Over recent years, new workplace terminology has emerged that aims to label various approaches to work-life balance and work culture. Recent additions include “Quiet Quitting,” “Sunday Scaries,” and now – the latest addition to the lexicon – “Bare Minimum Monday.”

Similar to “quiet quitting,” which involves doing just the minimum requirements of one’s job, “Bare Minimum Monday” entails mustering minimum effort on the first day of the work week.

Marisa Jo Mayes, who posts wellness content to her TikTok account and has more than 154,000 followers, introduced the “Bare Minimum Monday” concept to the social media platform over the last few months.

“It prevents burnout for me and it makes me feel better overall,” she said in one of her videos. “It’s really changed my life. Before I started doing ‘Bare Minimum Monday’ I was physically making myself sick with stress. And I couldn’t produce anything because of the level of burnout I have reached. I wasn’t being productive doing it the other way.”

Her “Bare Minimum Mondays” entails working from the couch instead of a desk and ignoring all “wishful thinking tasks” – which are more difficult tasks that can be left without consequences – and only focusing on one checklist item at a time, instead of overwhelming yourself with multitasking.

“Multitasking,” she said in one of her videos, “is a one-way ticket to overwhelm and having everything take longer.”

In an essay for Insider, Mayes wrote that on a “Bare Minimum Monday,” she doesn’t take meetings and takes it slow for the first two hours. “I'll do some reading, some journaling, maybe some stuff around the house. It's two hours of no technology — no checking email — just doing whatever I need to do to feel good starting my day,” she said.

An important distinction, however, is that Mayes is self-employed.

IS WORKING ON MONDAY SOON TO BE A THING OF THE PAST?

While Mayes keeps her Monday workload light, some workers are dropping Mondays altogether. Several municipalities across Canada, for instance, are in the process of creating a policy regarding four-day work weeks, which could involve not working on a Monday.

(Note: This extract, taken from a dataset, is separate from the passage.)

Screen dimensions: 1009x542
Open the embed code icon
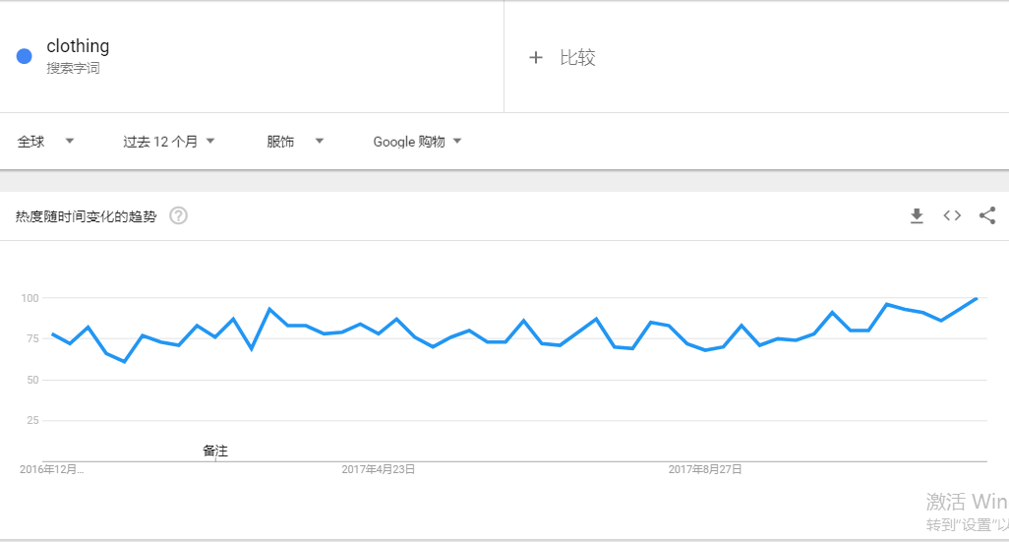click(952, 215)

Up to seven rural municipalities across Ontario have implemented a four-day work week for staff, as have two municipalities in eastern Canada, and one in Alberta.

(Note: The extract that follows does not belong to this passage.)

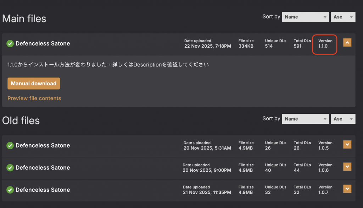Click the Manual download button
Image resolution: width=363 pixels, height=208 pixels.
point(34,84)
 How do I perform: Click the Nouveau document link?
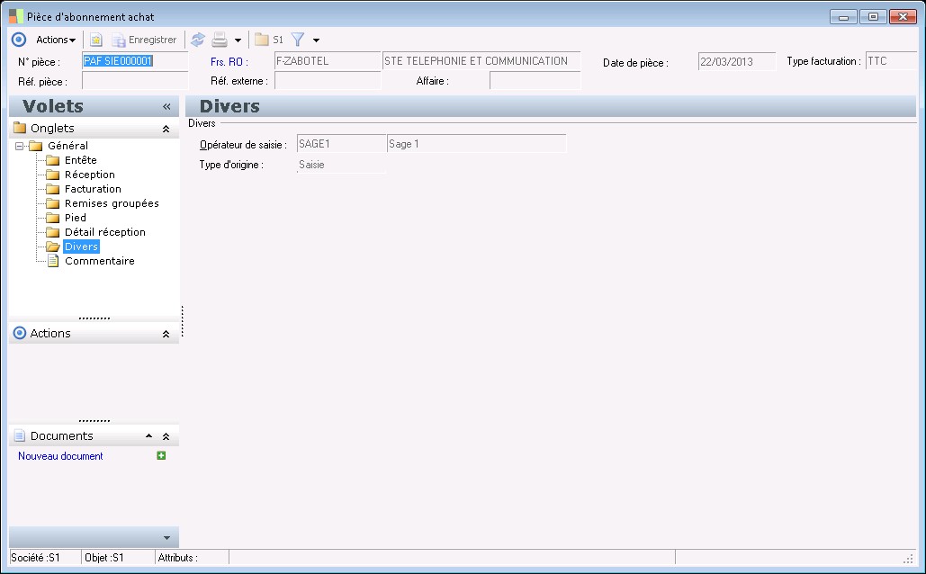coord(60,456)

Employees at municipalities where the four-day work-week has been implemented have the option of taking either Monday or Friday off to boost their work-life-balance and prevent burnout.

A 2022 Canadian survey by recruitment firm Robert Half determined that 91 per cent of senior managers polled claimed they would support a four-day work week for their team, and most managers anticipate that their company will transition to a shorter working week within the next five years.

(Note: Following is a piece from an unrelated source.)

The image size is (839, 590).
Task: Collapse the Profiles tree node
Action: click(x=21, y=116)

The poll suggested that offering workers the option of a four-day work week could support employee retention, productivity and wellbeing.

One of the world’s largest four-day work week trials, in the U.K., found that 61 per cent of companies that shed one day off their work week from June to December of this year will continue with fewer work hours to promote work-life balance.

Ross Wainwright, CEO of Toronto software-company Alida, told CP24 that implementing four-day work weeks for his company’s 500 employees at the start of June, 2022, led to “employees that are clearly happier and more balanced.”